Legislative overhaul of Dutch insolvency law
In 2012 the Dutch legislator announced a legislative overhaul of Dutch insolvency law under the name Herijking Faillissementsrecht (the ‘Re-assessment of Bankruptcy law’). This legislative programme aims to amend and modernise Dutch insolvency law. Legislative proposals that focus on the prevention of bankruptcy fraud, the negative social and economic effects caused by it, and the strengthening of the of position of the bankruptcy trustee have entered into force in 2016 and 2017 and have resulted in, among others, a broader civil and criminal liability of (supervisory) directors and in statutory duties for the insolvent company (including its directors and officers) or third parties in control or possession of the insolvent company’s administration to provide information or cooperation to the bankruptcy trustee.
The legislative proposals regarding the enhancement of companies’ ability to reorganise are still pending: the Continuity of Companies Act I regarding the pre-pack, the ‘Act on Court Approval of Schemes to Avoid Bankruptcy’ (formerly the Continuity of Companies Act II) and the Continuity of Companies Act III regarding the continuation of business in bankruptcy. The legislative proposal aiming at the modernisation of bankruptcy proceedings has been adopted and will enter into force in early 2019.
The Continuity of Companies Act I
The legislative proposal that introduces a legal basis for the pre-pack sale (the Continuity of Companies Act I) has been adopted by the Lower House in 2016 and is currently pending before the Dutch Senate. The ECJ’s decision in the Smallsteps case (C-126 16) on 22 June 2017 made it clear that the pre-pack procedure in that particular case could not be viewed as a procedure upon which the exceptions to the rules concerning the transfer of undertakings applied. In a formal response to questions from the Dutch Senate regarding the possible implications of the Smallsteps case for the current pre-pack legislative proposal, the Minister of Security and Justice stated in September 2017 that the Smallsteps case did not necessitate an amendment of the existing legislative proposal.
According to the Minister of Security and Justice, if a post-bankruptcy relaunch of the debtor’s business is preceded by and prepared in a pre-pack procedure, the application of the employee protection rules concerning the transfer of undertakings should be determined on a case-by-case basis by either the bankruptcy trustee designate or a court (as the case may be) in accordance with the ECJ’s decision in the Smallsteps case. Since the publication of the ECJ decision, two decisions have been rendered by two different Dutch courts of appeal that have shed further light on the implications of the Smallsteps case on the Dutch restructuring landscape.

» DATASET EXCERPT:

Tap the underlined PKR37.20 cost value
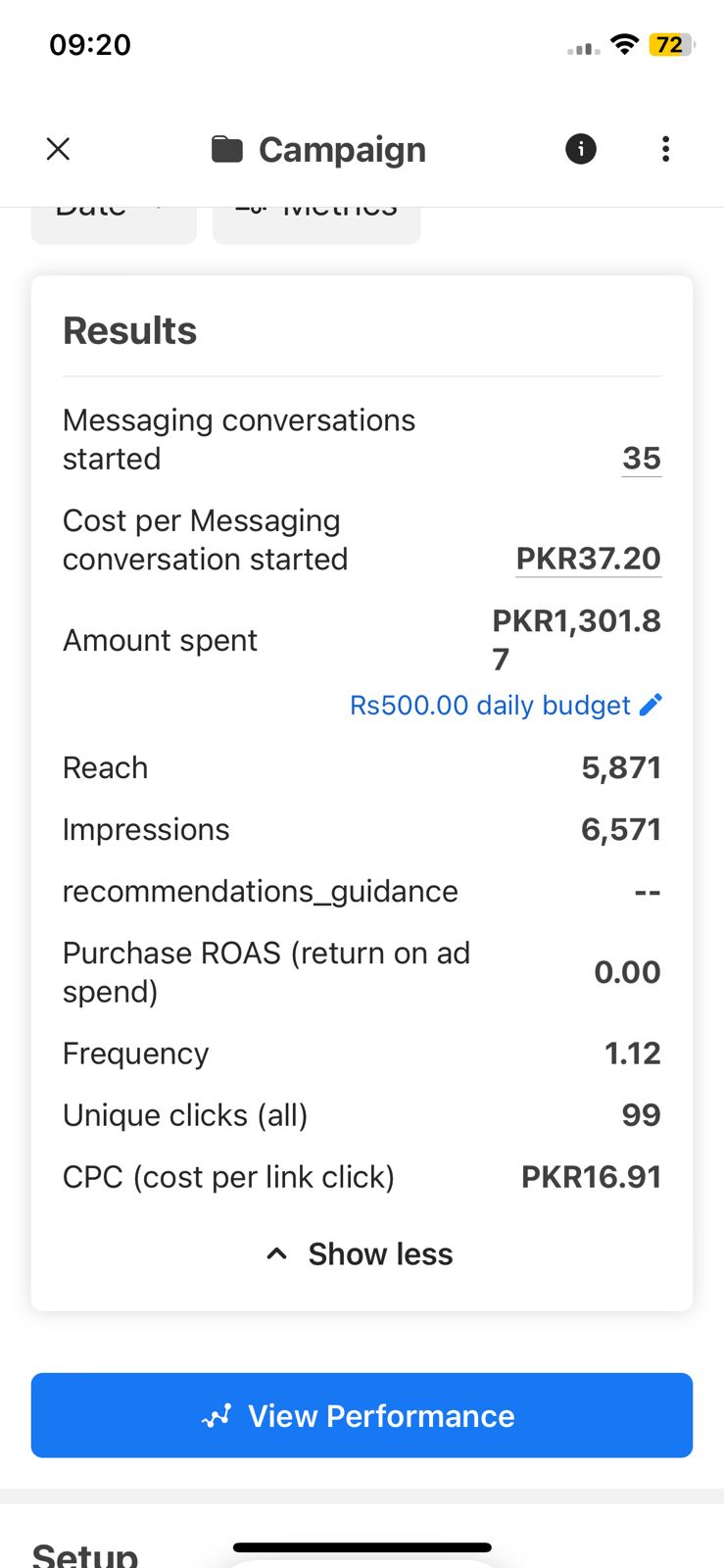(x=588, y=559)
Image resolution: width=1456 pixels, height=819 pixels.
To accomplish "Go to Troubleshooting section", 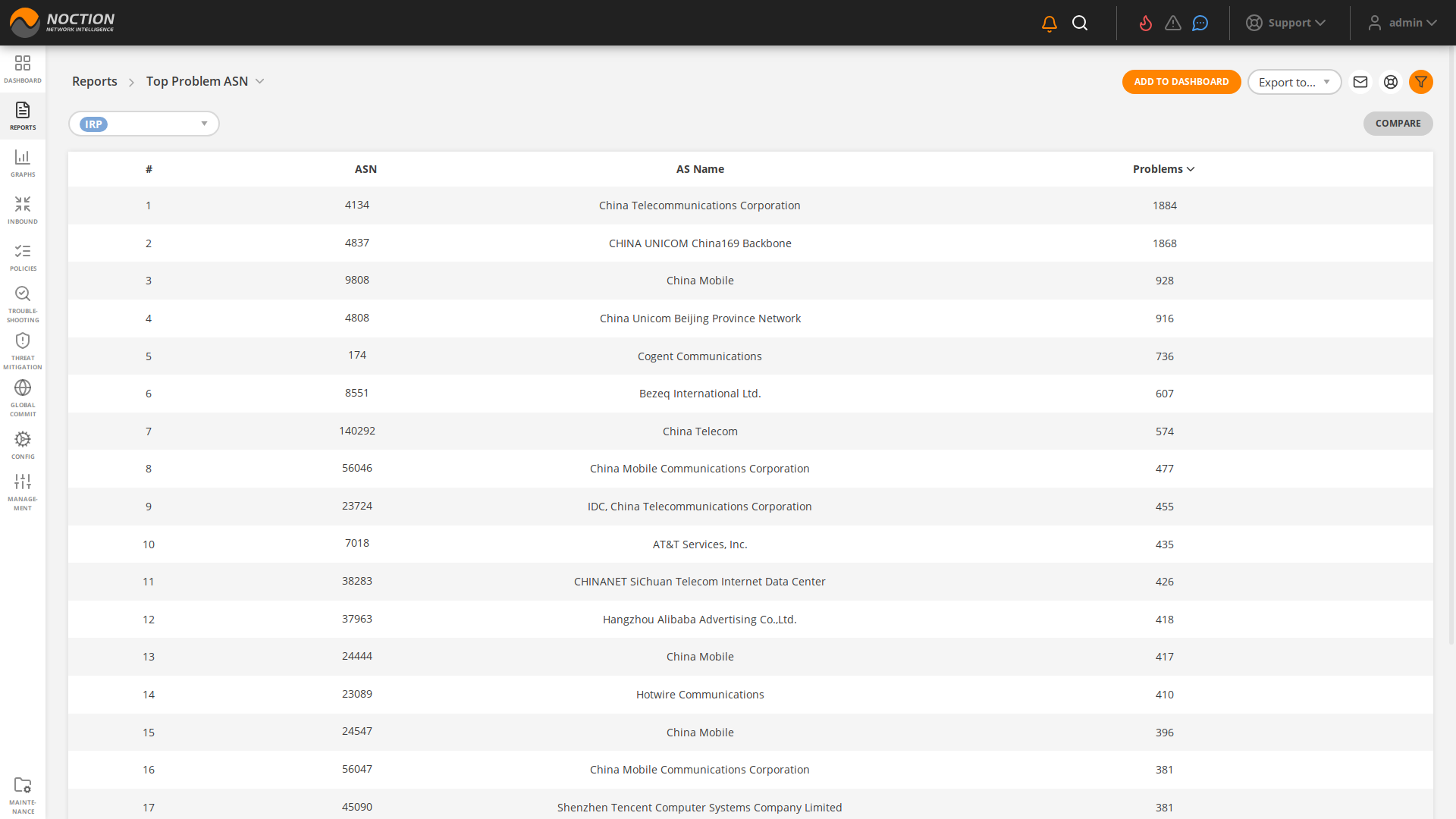I will [x=23, y=304].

» GIVEN TASK A:
From the passage on Dutch insolvency law reform above, quote the part that begins at the words "According to the" and stops after the words "Dutch restructuring landscape.".
» GIVEN TASK B:
Render this sentence from the passage on Dutch insolvency law reform in Spanish: "The legislative proposal aiming at the modernisation of bankruptcy proceedings has been adopted and will enter into force in early 2019."
» GIVEN TASK C:
Proceed with the passage on Dutch insolvency law reform, picking up after its final sentence.

» WRITTEN REPLY A:
According to the Minister of Security and Justice, if a post-bankruptcy relaunch of the debtor’s business is preceded by and prepared in a pre-pack procedure, the application of the employee protection rules concerning the transfer of undertakings should be determined on a case-by-case basis by either the bankruptcy trustee designate or a court (as the case may be) in accordance with the ECJ’s decision in the Smallsteps case. Since the publication of the ECJ decision, two decisions have been rendered by two different Dutch courts of appeal that have shed further light on the implications of the Smallsteps case on the Dutch restructuring landscape.

» WRITTEN REPLY B:
La propuesta legislativa destinada a la modernización de los procedimientos de quiebra ha sido aprobada y entrará en vigor a principios de 2019.

» WRITTEN REPLY C:
In mid-2018, a Dutch court of appeal held that the Smallsteps decision did not mean that all post-bankruptcy restarts of insolvent companies (which have been prepared prior to the formal bankruptcy - whether or not in the form of a pre-pack) are automatically excluded from application of the exception to rules concerning the transfer of undertakings. According to this court of appeal, the assessment of whether the conditions set out in Smallsteps decision are satisfied, should occur on a case-by-case basis, taking into account all relevant facts and circumstances. In this case, the relevant circumstances led to the conclusion that the bankruptcy proceedings were initiated with the view to liquidate the company’s assets. In addition, there was supervision by an authorised government authority from the moment of the liquidation order. Therefore, the union’s claims - which were based on the assertion that the conditions regarding the exception to the rules concerning the transfer of undertakings were not met - were ultimately rejected by the court.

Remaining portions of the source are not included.